→ **MATERIAL FOR THE TASK**:
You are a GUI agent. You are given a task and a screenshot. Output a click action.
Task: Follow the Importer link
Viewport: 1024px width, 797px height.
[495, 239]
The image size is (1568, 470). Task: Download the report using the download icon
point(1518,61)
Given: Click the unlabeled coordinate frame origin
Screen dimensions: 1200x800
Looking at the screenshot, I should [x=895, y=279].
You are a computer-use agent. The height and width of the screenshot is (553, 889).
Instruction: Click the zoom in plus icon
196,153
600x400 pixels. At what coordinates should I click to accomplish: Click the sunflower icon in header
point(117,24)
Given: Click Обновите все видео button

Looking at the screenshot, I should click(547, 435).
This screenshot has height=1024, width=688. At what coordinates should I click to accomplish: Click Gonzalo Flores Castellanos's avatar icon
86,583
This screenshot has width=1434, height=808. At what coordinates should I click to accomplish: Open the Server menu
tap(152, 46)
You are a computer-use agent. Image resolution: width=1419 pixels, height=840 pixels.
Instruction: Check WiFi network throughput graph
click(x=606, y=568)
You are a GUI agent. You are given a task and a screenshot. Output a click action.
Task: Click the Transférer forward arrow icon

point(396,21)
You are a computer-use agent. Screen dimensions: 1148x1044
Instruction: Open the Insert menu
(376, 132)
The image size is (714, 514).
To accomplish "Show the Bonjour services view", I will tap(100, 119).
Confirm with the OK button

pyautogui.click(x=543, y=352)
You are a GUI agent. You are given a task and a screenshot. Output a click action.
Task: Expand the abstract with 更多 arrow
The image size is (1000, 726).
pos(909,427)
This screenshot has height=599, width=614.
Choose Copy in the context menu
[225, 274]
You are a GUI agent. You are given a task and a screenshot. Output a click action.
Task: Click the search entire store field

→ **EXERCISE DIRECTIONS**:
The full set of records is to be written out once more, word for word.

→ **ANSWER SECTION**:
You are a GUI agent. You are given a task and a screenshot. Output a click action.
Task: Follow the Importer link
Viewport: 1024px width, 797px height.
[495, 239]
The image size is (1568, 470). Task: Download the report using the download icon
point(1518,61)
Given: Click the unlabeled coordinate frame origin
Screen dimensions: 1200x800
Looking at the screenshot, I should [x=895, y=279].
You are a computer-use agent. The height and width of the screenshot is (553, 889).
Instruction: Click the zoom in plus icon
196,153
600x400 pixels. At what coordinates should I click to accomplish: Click the sunflower icon in header
point(117,24)
Given: Click Обновите все видео button

Looking at the screenshot, I should click(547, 435).
This screenshot has height=1024, width=688. At what coordinates should I click to accomplish: Click Gonzalo Flores Castellanos's avatar icon
86,583
This screenshot has width=1434, height=808. At what coordinates should I click to accomplish: Open the Server menu
tap(152, 46)
You are a computer-use agent. Image resolution: width=1419 pixels, height=840 pixels.
Instruction: Check WiFi network throughput graph
click(x=606, y=568)
You are a GUI agent. You are given a task and a screenshot. Output a click action.
Task: Click the Transférer forward arrow icon

point(396,21)
You are a computer-use agent. Screen dimensions: 1148x1044
Instruction: Open the Insert menu
(376, 132)
The image size is (714, 514).
To accomplish "Show the Bonjour services view", I will tap(100, 119).
Confirm with the OK button

pyautogui.click(x=543, y=352)
You are a GUI agent. You are given a task and a screenshot. Output a click action.
Task: Expand the abstract with 更多 arrow
The image size is (1000, 726).
pos(909,427)
This screenshot has height=599, width=614.
Choose Copy in the context menu
[225, 274]
You are a GUI agent. You are given a task and a screenshot. Output a click action.
Task: Click the search entire store field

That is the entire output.